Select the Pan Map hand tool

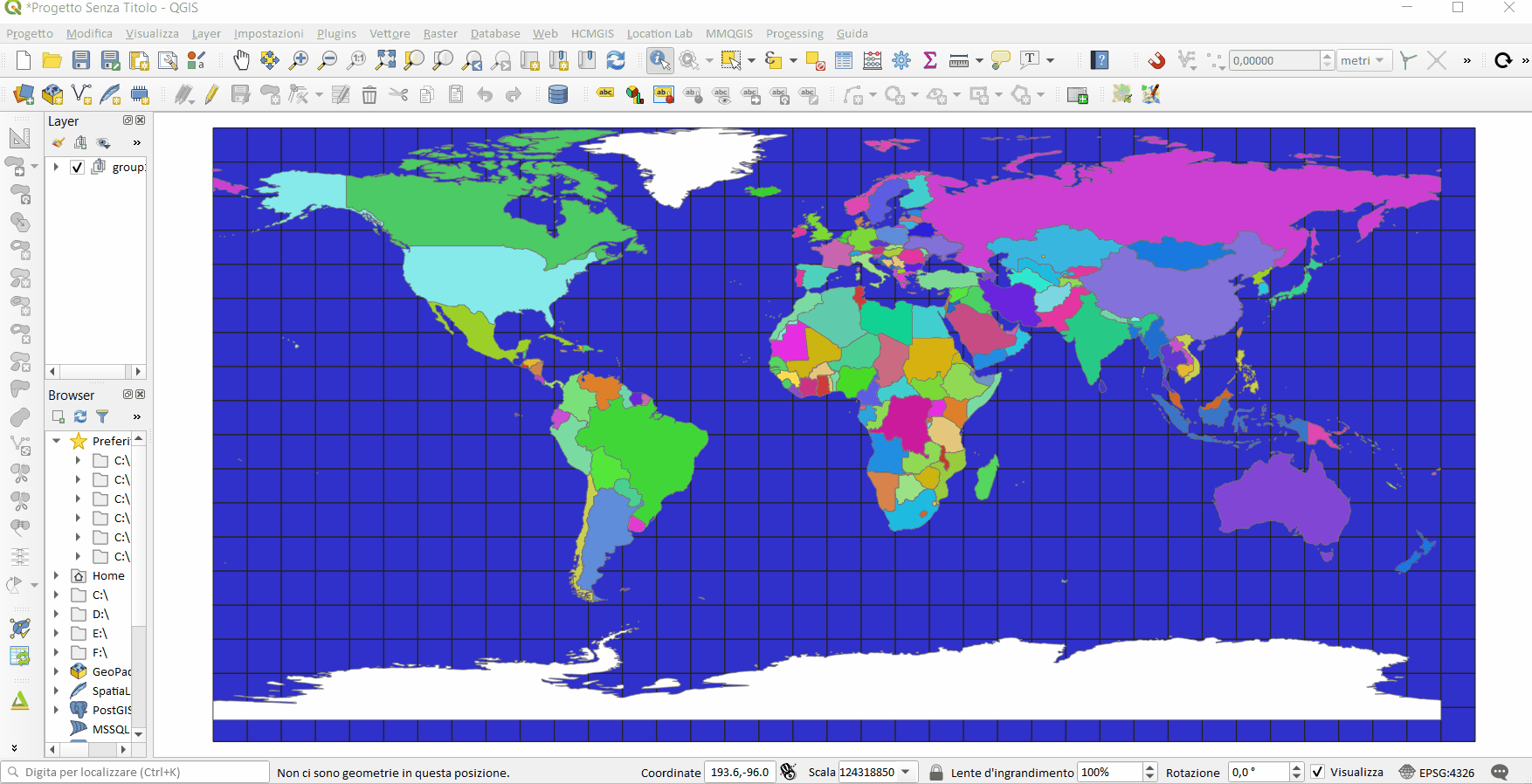pos(241,60)
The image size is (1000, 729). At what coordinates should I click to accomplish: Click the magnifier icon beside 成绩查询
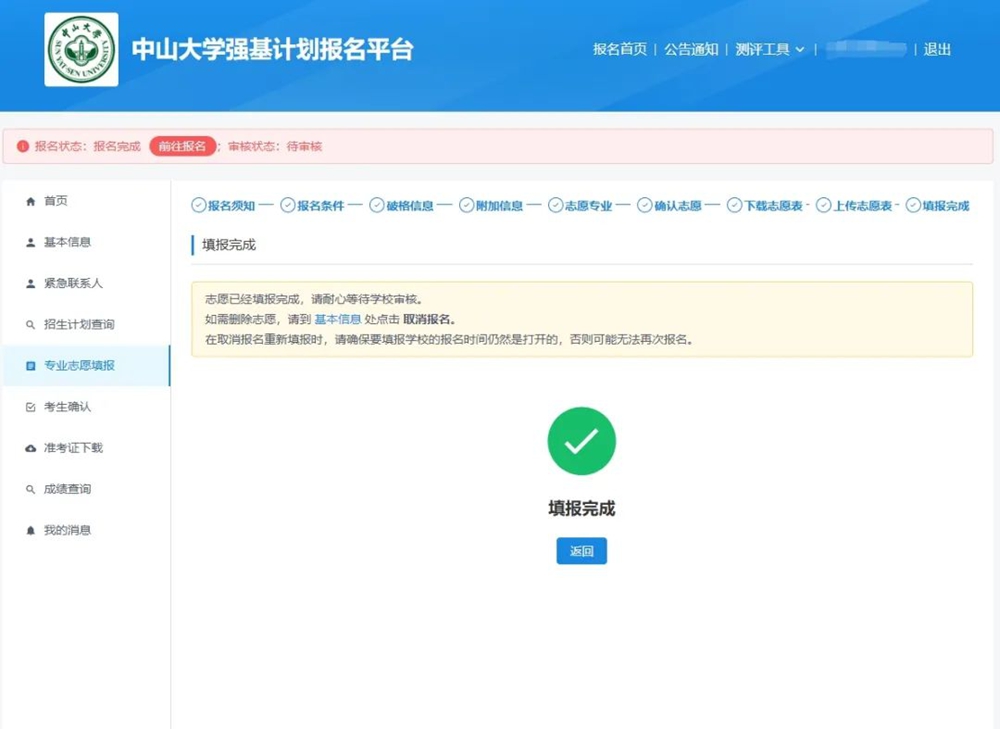point(30,490)
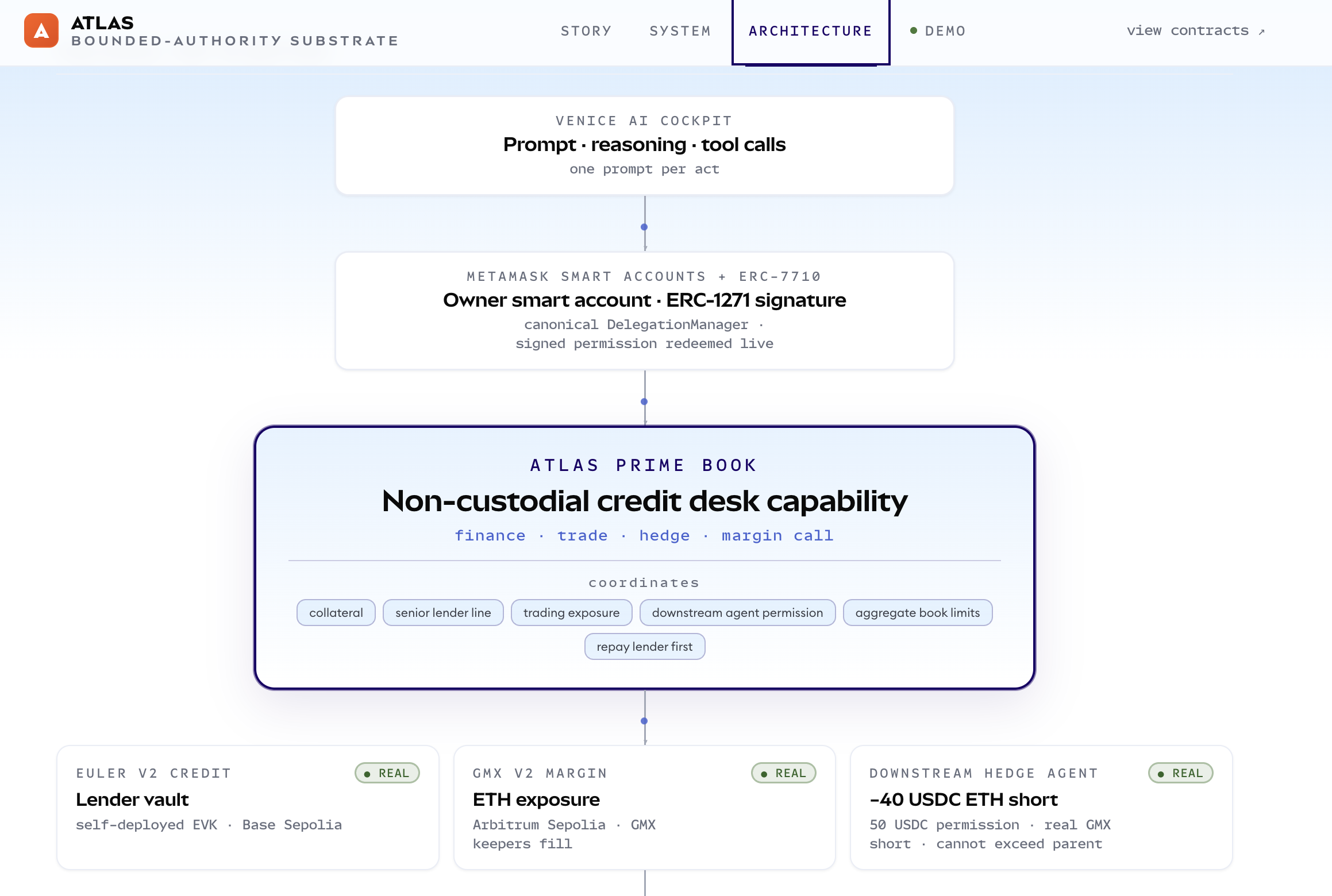Click the aggregate book limits chip

(917, 613)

## REQUIRED ACTION
Copy out all the data exactly; skip the pictures.

## COMPLETED TASK
Select the Pan Map hand tool

pos(241,60)
The image size is (1000, 729). At what coordinates should I click to accomplish: Click the magnifier icon beside 成绩查询
point(30,490)
Click the aggregate book limits chip

(917, 613)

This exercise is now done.